In last week’s ruling, the majority (Judge Ginsburg, joined by Judge Griffith) held that the preliminary injunction was improperly granted because (a) the Dickey-Wicker Amendment is ambiguous, and thus the Administration’s interpretation of its reach is entitled to Chevron deference, and (b) the potential harms of a preliminary injunction were greater to embryonic stem cell researchers (whose funding would be cut off mid-stream) than to the plaintiffs (who would have to compete for grants in a larger pool of applicants). Although I believe the majority reached the right outcome for the wrong reason (there is no need for Chevron deference because the Administration’s interpretation of the Dickey-Wicker Amendment is the only reasonable interpretation), the reasoning suggests that the majority would reach exactly the same conclusion on the underlying merits of the case as it did on the narrower issue before it of the appropriateness of a prelimary injunction.
A unanimous ruling by the D.C. Circuit panel would have sent a clear signal to Judge Lamberth that, were he to rule for the plaintiffs on the merits, he would be reversed.

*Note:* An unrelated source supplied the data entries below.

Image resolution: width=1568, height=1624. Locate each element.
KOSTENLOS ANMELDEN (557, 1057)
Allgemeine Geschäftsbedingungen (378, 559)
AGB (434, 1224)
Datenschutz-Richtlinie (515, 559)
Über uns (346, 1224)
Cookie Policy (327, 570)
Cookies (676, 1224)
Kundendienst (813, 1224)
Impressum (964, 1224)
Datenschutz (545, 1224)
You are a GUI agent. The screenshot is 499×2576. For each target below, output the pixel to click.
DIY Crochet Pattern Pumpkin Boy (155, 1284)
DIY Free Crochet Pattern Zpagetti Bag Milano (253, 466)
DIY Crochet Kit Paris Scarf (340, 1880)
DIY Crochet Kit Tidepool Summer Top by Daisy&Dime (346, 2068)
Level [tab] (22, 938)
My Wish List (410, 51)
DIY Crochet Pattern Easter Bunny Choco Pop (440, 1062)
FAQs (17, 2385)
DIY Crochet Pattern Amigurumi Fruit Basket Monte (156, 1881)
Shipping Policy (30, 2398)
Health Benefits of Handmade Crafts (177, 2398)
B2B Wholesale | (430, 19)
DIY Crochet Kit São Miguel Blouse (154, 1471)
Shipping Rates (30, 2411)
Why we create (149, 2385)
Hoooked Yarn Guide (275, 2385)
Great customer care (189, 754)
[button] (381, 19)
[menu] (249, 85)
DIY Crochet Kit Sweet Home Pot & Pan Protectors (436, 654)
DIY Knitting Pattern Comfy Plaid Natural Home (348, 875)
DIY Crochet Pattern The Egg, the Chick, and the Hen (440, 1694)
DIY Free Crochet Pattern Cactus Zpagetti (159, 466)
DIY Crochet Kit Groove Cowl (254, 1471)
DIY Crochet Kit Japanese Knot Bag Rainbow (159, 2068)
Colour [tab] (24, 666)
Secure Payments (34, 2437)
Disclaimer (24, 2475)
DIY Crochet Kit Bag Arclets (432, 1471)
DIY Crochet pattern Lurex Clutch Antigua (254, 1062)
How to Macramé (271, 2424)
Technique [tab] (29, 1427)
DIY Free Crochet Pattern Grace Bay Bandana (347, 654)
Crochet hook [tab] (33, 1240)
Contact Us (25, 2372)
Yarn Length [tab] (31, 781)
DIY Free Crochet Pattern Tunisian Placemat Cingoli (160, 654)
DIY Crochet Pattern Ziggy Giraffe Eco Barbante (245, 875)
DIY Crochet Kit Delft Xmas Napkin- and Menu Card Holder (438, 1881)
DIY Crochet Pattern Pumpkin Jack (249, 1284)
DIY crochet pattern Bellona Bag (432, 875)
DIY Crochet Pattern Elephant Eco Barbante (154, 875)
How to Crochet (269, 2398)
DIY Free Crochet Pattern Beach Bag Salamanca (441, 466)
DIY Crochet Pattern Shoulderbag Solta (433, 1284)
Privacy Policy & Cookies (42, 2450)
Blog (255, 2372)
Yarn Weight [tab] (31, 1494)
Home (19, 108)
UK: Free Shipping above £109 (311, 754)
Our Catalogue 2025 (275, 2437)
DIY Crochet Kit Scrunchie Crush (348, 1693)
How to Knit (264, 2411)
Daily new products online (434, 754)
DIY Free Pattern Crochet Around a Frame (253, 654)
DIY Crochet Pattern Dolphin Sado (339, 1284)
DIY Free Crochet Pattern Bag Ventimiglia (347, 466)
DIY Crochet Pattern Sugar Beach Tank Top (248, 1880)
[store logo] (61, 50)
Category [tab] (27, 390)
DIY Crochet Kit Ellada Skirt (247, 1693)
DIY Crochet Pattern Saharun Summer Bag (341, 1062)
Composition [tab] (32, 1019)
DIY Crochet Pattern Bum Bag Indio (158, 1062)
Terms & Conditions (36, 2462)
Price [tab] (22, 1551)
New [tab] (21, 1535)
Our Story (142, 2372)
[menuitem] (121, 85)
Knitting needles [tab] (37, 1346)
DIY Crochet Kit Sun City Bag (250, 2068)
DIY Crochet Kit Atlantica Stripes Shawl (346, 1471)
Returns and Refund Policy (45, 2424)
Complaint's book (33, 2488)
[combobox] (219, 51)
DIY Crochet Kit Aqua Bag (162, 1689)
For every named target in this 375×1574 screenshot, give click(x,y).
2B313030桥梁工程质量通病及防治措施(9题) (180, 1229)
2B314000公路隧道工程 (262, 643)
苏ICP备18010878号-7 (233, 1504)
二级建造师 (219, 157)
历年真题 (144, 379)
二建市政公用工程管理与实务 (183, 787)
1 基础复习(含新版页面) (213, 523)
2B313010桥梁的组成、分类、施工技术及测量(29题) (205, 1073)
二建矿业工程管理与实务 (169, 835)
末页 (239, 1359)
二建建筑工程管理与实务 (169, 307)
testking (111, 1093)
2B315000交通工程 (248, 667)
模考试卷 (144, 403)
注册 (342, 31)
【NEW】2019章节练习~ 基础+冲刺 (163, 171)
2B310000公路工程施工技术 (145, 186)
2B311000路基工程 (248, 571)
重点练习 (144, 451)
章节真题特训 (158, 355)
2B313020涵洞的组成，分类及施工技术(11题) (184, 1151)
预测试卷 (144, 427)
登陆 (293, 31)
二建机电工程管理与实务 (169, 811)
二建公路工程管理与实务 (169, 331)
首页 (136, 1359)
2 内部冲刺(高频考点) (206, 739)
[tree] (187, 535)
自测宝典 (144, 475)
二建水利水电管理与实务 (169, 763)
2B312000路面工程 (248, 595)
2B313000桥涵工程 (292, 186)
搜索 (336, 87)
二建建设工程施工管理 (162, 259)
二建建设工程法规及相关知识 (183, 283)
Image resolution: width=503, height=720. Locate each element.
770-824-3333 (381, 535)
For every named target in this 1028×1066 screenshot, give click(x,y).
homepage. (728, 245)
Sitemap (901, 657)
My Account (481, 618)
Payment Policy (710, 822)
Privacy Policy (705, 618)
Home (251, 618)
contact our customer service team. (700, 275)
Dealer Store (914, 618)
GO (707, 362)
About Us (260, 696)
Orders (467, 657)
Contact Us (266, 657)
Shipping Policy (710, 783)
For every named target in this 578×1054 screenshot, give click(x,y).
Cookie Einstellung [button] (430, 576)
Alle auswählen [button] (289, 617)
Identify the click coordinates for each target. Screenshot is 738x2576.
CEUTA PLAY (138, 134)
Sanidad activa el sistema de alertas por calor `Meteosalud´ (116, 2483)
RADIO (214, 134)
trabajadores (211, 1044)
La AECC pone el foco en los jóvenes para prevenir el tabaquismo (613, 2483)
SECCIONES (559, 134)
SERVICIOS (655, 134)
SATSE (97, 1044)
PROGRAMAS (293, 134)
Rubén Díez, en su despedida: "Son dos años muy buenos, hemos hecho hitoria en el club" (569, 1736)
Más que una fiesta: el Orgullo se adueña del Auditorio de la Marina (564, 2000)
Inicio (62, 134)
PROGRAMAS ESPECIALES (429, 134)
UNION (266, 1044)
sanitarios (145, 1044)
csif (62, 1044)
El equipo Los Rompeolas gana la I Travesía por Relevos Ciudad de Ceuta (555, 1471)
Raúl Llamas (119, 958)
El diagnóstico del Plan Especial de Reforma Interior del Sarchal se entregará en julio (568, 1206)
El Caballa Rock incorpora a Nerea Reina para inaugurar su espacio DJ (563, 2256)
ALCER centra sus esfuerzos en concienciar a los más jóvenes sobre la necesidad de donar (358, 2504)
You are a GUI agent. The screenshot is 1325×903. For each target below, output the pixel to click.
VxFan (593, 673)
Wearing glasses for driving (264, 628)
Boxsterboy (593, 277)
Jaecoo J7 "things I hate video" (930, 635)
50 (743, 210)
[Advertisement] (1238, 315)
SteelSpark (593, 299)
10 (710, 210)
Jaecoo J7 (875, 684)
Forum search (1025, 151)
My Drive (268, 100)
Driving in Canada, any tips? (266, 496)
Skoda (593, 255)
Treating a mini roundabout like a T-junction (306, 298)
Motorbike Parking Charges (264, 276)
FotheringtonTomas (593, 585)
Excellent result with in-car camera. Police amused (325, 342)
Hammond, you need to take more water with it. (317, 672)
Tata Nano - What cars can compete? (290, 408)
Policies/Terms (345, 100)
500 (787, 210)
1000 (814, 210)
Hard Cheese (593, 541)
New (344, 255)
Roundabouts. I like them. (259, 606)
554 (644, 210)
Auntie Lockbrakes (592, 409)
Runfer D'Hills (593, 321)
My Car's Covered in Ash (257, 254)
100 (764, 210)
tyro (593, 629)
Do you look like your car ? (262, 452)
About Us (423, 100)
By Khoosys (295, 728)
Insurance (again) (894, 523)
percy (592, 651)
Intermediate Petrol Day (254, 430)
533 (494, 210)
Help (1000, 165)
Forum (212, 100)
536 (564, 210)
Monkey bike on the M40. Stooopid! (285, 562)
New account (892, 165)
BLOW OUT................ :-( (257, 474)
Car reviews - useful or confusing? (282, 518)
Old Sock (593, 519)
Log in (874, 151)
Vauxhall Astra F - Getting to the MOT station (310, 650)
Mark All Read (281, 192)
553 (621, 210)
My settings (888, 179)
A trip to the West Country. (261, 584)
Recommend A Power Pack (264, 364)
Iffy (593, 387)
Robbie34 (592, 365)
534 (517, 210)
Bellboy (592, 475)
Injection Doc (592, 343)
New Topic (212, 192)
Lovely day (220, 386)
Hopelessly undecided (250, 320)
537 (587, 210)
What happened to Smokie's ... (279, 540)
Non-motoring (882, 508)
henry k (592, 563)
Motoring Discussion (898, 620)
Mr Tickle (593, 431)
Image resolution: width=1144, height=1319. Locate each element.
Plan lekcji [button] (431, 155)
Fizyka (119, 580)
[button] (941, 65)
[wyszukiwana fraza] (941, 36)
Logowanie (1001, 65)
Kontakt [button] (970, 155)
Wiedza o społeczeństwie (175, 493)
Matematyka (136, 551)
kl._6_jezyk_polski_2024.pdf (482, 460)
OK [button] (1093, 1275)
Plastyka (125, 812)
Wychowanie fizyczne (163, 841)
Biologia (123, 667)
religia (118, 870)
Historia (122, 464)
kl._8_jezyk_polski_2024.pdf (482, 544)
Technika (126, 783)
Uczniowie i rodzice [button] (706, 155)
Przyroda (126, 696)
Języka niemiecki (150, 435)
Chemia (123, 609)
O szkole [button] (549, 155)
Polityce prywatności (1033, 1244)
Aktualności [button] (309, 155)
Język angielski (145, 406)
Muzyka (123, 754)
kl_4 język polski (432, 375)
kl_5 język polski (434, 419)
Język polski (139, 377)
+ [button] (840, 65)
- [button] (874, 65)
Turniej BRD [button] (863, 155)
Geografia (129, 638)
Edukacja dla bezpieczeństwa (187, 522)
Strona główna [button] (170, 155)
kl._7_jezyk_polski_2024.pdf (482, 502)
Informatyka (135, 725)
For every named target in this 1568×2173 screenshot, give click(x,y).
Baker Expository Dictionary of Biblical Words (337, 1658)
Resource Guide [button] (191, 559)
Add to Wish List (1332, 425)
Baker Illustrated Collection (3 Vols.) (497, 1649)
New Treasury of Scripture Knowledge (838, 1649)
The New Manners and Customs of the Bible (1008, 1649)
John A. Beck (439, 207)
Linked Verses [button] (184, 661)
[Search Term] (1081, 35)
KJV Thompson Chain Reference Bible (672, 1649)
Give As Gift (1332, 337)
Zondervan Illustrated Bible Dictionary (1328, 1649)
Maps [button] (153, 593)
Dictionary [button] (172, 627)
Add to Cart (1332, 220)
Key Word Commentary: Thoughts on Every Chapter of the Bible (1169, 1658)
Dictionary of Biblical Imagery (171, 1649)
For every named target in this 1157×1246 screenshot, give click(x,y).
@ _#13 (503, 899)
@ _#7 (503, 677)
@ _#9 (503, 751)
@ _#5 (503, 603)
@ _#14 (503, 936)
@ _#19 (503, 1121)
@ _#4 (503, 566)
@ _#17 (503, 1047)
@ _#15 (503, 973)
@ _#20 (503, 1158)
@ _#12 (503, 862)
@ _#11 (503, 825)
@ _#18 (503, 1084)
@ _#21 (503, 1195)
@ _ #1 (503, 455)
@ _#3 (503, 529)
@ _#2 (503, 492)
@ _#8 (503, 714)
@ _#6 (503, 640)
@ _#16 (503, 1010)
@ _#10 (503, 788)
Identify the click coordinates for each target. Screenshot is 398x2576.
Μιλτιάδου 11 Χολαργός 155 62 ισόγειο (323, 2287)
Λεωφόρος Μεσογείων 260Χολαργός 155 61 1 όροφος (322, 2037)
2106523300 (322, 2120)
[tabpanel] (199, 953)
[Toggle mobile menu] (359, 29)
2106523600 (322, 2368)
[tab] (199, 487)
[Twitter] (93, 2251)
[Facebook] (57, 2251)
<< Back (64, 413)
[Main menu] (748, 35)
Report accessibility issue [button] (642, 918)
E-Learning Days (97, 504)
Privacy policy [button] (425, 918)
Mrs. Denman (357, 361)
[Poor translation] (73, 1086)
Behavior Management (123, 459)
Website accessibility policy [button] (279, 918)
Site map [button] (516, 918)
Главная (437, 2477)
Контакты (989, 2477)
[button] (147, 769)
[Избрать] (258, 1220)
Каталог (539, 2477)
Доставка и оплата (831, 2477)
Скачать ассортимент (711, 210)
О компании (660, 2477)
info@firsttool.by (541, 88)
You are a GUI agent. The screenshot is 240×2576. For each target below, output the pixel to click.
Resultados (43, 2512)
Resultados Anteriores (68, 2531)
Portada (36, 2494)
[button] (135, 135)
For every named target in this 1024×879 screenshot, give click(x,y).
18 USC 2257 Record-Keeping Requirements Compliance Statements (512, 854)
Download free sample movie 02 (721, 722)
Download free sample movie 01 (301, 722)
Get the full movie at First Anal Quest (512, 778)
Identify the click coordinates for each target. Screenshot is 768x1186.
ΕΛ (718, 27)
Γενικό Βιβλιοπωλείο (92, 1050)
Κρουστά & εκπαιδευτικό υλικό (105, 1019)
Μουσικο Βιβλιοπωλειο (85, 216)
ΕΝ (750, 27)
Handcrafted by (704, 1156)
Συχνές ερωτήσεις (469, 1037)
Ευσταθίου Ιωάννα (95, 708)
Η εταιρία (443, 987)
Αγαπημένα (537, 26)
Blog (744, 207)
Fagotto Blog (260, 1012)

This quite likely would have ended the litigation. But Judge Henderson’s strongly worded dissent, which vigorously adopts Judge Lamberth’s interpretation of the Dickey-Wicker Amendment, sends the signal that there is enough plausibility to Lamberth’s interpretation that a newly-selected three judge panel hearing an appeal of the merits ruling just might affirm. And even if the panel were to again reverse Lamberth, the full court might choose to review the merits decision en banc. (In contrast, it seems unlikely that the Circuit will grant en banc review of the reversal of the preliminary injunction). The strong dissent also suggests that, should the Circuit ultimately reverse Lamberth on the merits, the Supreme Court might agree to hear the case.
The bottom line is that, while last week’s decision preserved the status quo of permitting federal funding for now, it probably did not resolve anything. The strong odds now are that Judge Lamberth will grant the plaintiffs summary judgment in the lawsuit, reiterating his interpretation of Dickey-Wicker Amendment, that the D.C. Circuit will stay the ruling pending appeal, and that all the parties will wait while the D.C. Circuit considers essentially the same issue again.